One very gusty October day I braced against the wind as I got off the school bus. Mother had gone shopping in Salem so I was free and eager to go horseback riding. Galloping bareback in the wind felt absolutely glorious! However, my freedom flight suddenly turned scary as things began flying through the air. I brought Angel into the barn and ran for the house. Suddenly Daddy saw the front of our doorless garage begin to lift off the foundation. He anchored it the best he could, then we knelt down and earnestly prayed for Mother, my little sister, and Aunt Ruth to get home safely.

That was the Columbus Day Storm of 1962, which struck the Pacific Northwest coast. As a contender for the title of most powerful extratropical cyclone recorded in the U.S. in the 20th century, the system linked 46 fatalities from heavy rains and mudslides (Wikipedia). Miraculously, Mother arrived home safely and described trees and power lines all over the road. As the power poles lifted up in the wind, she quickly drove under them before they came down again. Too obviously, life can be fragile! Nevertheless it goes on…

Besides my horse, my art class was a dream come true! The vice-principle asked for some of my drawings after our school art show, and I told him to take what he wanted. My art teacher figured he’d taken advantage of me. Naive or not, I felt very honored. Mother gave me the small sewing nook between our upstairs bedrooms for an art studio where I began oil painting.
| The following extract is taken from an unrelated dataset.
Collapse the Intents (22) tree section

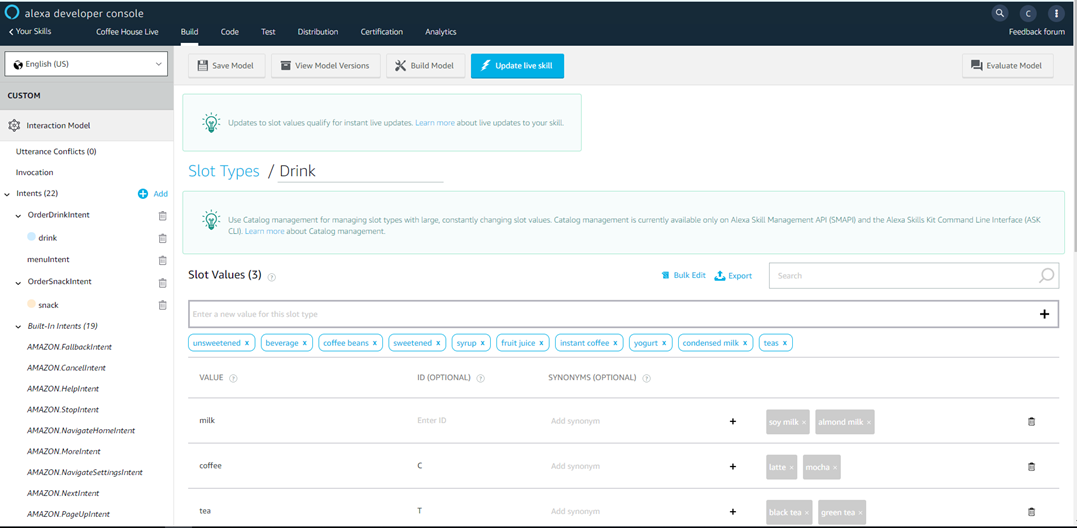point(8,194)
God also gave me friends. Karen was a Catholic with long, wavy, brown hair whom I met the first day of school on the stairs down to PE. Kathy and I had fun in art class. Sandy became my dear neighbor friend. I remember talking and laughing with DeeDee and Patty in History class, which was way more fun than listening to the lecture. In Algebra, writing stories kept me awake better than doing equations. I really liked Science. In Home Economics I actually learned to sew (sort of). In English class the teacher commented to an answer I gave with, “You’re a typical teenager.” Ahhh—a balm to my teenage soul. How badly I wanted to be “typical”! I even tried to lose my Canadian accent for the same reason.
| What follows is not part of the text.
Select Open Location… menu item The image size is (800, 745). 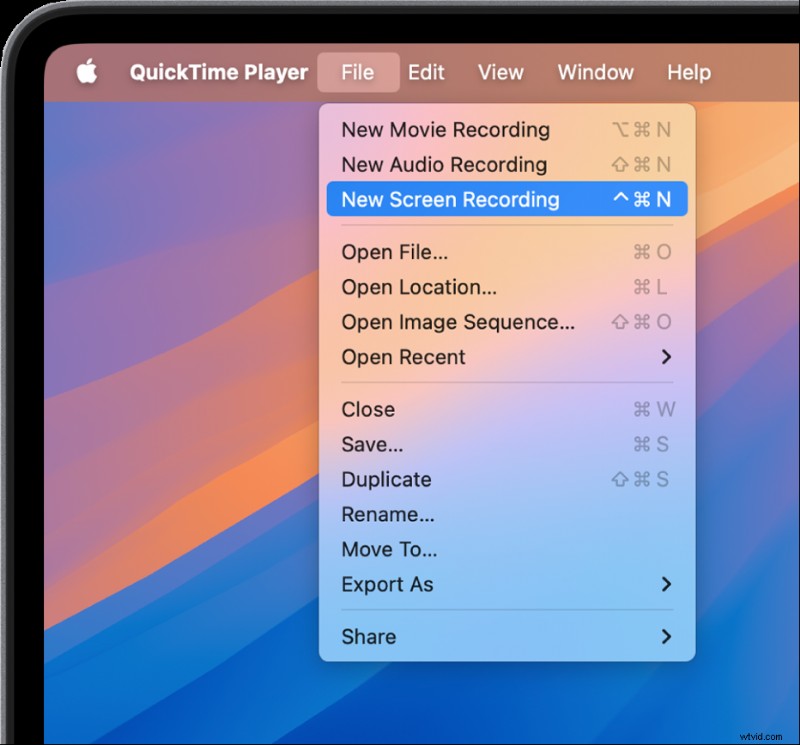418,287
Induction into the ninth grade girls ensemble as the only eighth grader firmly established me into the church group. I also felt excited to take piano lessons. However, my first recital was horrible! All my Canadian cousins were accomplished pianists as children. As a beginner at a recital with younger children playing more complicated pieces felt so humiliating. My hands shook so badly that I made an unholy vow never to do a recital again. Although I kept taking piano and then voice lessons, I really preferred creating my own songs, and horseback riding over practicing.

At the end of the school year I was asked to sing a solo at the school talent show. Aunt June helped me learn the song, Tammy (I hear the cottonwoods whispering above, Tammy, Tammy, Tammy’s in love. . .) I was so nervous, I forgot the words to the second verse and repeated the first verse (Déjà vu). However, the kids kept clapping until the vice-principle asked for an encore. This naive, frightened, Canadian farm girl didn’t even know what an encore was. Not having grown up with television, I didn’t know what a comedian was either, which encouraged the boys to tease me unrelentingly.
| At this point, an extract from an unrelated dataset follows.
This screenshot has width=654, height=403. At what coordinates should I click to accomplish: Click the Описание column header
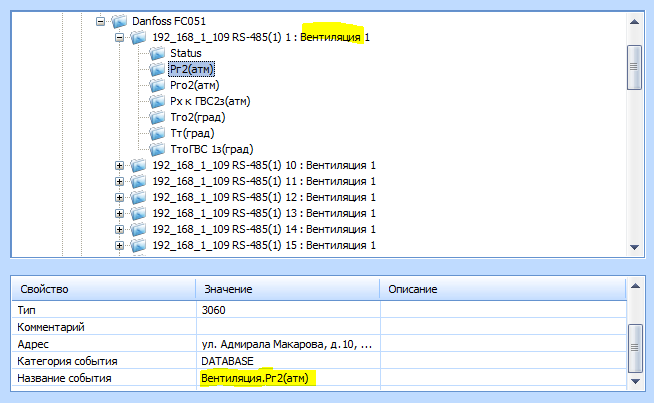tap(500, 289)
Summer arrived and kids earned money in the fields for school clothes. Mom took us to pick cherries. After that season ended, Richard and I caught a school bus at 6:00 each morning to join other kids in strawberry fields where we socialized beneath the hot sun with berry fights. After that, the pole bean crops kept us until school began. It was hard labor to fill ten gallon buckets with green beans, empty them into gunny sacks, and haul them to the end of long rows to weigh. A good looking row boss gave me a nosebleed one day when he helped fill my sack. His head came up when mine went down. Embarrassment of dirty bitten nails also motivated me to stop biting them. I learned the value of money in those fields and began to evaluate everything I bought by how hard I worked for it.

I fell in love with Oregon and felt more than grateful for all the “milk and honey” God so graciously gave to me in this “Promised Land”! However, a storm raged within me and I needed to anchor to a firm foundation. God did not just want to bless me with relationships, dreams-come-true, and a land “flowing with milk and honey.” He wanted ME—ALL of me. . . .

Our
Our “Pink House” on Dallas Salem Highway
Karen watching me clean Angel's hoofs by our pink barn
Karen watching MarJean clean Angel’s hoof by our pink barn
Richard, Karen, and MarJean in our 1960 convertible T-Bird when Dad sold cars.
Richard, Karen, and MarJean in our 1960 convertible T-Bird when Dad sold cars.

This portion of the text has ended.